Depth-First Proof Number Search #
Depth-First Proof Number Search (DFPN) is an extension of Proof Number Search to convert to a depth-first algorithm which does not require reifying the entire search tree. In this section I will present DFPN and attempt to motivate the way in which it works.
Iterative deepening #
DFPN uses a form of iterative deepening, in the style of most minimax/α-β engines or IDA*.
The general idea of iterative deepening algorithms is to convert a memory-intensive breadth- or best-first search into repeated depth-first searches, limiting each round of depth-first search to a “budget” of some sort, which we increase each round. The effective result is that we expand nodes in the same order as the best-first algorithm but at a much-decreased memory cost.

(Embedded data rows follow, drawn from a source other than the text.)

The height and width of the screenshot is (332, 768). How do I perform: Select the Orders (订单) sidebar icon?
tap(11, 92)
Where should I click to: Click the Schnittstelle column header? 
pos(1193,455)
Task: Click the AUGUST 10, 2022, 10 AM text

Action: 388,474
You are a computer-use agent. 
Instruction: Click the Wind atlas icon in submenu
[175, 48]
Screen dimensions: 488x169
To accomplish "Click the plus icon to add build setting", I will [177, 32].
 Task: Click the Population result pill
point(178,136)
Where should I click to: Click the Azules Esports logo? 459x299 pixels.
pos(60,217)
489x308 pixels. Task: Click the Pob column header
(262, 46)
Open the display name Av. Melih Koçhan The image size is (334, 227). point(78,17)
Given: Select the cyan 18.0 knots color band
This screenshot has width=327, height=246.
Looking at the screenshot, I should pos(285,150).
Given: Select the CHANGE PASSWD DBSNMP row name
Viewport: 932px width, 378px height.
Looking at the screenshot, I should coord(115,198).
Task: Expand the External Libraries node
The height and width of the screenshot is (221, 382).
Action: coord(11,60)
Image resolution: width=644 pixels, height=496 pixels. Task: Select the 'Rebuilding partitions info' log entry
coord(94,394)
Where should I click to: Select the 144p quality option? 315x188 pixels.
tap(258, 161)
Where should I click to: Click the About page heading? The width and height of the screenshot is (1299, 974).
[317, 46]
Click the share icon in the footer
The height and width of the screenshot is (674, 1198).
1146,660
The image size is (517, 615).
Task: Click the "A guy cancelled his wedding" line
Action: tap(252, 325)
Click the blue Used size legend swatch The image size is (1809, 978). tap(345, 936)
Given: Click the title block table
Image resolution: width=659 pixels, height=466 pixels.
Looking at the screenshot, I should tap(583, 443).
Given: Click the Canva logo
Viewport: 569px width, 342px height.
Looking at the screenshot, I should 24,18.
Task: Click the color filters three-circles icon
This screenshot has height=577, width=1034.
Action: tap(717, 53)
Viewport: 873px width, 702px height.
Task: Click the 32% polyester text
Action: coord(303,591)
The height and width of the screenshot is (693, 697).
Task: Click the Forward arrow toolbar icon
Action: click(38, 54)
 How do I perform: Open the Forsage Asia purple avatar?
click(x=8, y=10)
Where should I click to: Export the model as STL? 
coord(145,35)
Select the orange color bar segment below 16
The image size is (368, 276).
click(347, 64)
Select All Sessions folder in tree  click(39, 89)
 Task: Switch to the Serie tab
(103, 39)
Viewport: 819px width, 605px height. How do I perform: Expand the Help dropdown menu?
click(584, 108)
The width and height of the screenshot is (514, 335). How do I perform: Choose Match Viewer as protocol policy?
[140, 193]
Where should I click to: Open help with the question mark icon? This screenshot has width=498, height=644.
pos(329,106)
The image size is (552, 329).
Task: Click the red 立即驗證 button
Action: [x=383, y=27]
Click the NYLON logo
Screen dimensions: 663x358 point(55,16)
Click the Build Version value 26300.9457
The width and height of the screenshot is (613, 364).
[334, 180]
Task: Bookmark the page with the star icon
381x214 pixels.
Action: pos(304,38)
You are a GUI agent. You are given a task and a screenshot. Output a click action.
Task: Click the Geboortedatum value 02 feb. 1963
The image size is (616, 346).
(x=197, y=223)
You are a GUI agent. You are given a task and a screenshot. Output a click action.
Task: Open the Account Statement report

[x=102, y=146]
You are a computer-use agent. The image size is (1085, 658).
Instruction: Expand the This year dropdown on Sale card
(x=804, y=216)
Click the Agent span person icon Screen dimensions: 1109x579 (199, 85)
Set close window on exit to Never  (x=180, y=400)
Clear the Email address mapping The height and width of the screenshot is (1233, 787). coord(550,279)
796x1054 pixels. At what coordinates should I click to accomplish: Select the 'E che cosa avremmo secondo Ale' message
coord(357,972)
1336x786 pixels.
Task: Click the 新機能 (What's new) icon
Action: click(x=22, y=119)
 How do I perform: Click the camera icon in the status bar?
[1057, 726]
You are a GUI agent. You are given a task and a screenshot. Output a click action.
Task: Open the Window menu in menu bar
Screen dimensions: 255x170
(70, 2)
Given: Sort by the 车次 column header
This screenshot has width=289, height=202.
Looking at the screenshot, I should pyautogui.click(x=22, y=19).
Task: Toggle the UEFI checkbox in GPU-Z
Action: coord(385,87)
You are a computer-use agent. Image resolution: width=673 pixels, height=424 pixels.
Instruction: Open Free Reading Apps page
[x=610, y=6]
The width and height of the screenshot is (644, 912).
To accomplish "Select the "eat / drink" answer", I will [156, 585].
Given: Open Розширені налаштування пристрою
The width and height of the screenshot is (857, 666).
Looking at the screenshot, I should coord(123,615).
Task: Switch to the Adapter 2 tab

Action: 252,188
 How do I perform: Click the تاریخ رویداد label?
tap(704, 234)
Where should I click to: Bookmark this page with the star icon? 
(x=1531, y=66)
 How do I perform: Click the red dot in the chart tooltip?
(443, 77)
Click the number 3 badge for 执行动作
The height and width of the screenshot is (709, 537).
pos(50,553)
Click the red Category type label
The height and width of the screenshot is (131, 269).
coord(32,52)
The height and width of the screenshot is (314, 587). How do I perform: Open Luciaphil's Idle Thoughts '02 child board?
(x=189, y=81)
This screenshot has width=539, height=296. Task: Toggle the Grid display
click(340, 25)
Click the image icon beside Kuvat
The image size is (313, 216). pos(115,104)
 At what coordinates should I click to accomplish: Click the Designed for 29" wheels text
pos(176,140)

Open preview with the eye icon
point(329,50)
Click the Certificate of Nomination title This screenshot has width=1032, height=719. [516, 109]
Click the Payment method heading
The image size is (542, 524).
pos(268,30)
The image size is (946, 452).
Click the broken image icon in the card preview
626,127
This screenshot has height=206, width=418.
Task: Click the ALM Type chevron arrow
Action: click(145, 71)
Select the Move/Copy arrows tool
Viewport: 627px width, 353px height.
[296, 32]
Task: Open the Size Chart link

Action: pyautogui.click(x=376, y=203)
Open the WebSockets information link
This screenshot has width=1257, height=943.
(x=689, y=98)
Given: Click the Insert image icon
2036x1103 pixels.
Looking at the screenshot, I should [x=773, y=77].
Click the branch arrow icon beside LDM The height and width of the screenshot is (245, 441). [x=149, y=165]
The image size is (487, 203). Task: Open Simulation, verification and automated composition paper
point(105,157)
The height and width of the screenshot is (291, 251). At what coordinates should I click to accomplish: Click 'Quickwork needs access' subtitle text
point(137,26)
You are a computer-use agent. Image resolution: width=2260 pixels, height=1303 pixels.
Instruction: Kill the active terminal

In exchange for this memory efficiency, we expend more compute time, since we will re-visit earlier layers of the search tree many times.
In vanilla iterative deepening, our budget is the search depth; we run a depth-first search to depth 1, and then 2, and then 3, and so on until we find the solution or exceed a time budget.
In IDA*, we use the A* heuristic cost estimate as our budget, searching in a depth-first fashion to a maximum cost-estimate, and increasing that cost estimate on each call to the iterative search.
The question, then, becomes how to augment Proof Number search (a) to behave in a depth-first manner, and (b) how to define and manage a budget to terminate each round of depth-first search.
Getting to DFPN #
Our first observation is that Proof Number search already has something of the depth-first nature. While Proof Number search does retain the entire search tree, it does not maintain an explicit queue or priority queue of nodes to search, but instead each iteration proceeds from the root and selects a single child, proceeding to the leaves of the search tree in a depth-first fashion, repeating this cycle until the algorithm terminates.
So the basic structure of PN is ripe for conversion to iterative deepening; the question, then, is how to convert it to not require reifying our entire search tree.
Let’s suppose we’re examining a node in a proof-number search tree. We have constructed an array of children (possible moves from this position), and we have computed
(φ, δ) proof numbers for each, which in turn generates a
(φ, δ) value for our own node (This whole section will work in a φ-δ fashion, with each node annotated with its
(φ, δ) values, removing the need to annotate AND vs OR nodes)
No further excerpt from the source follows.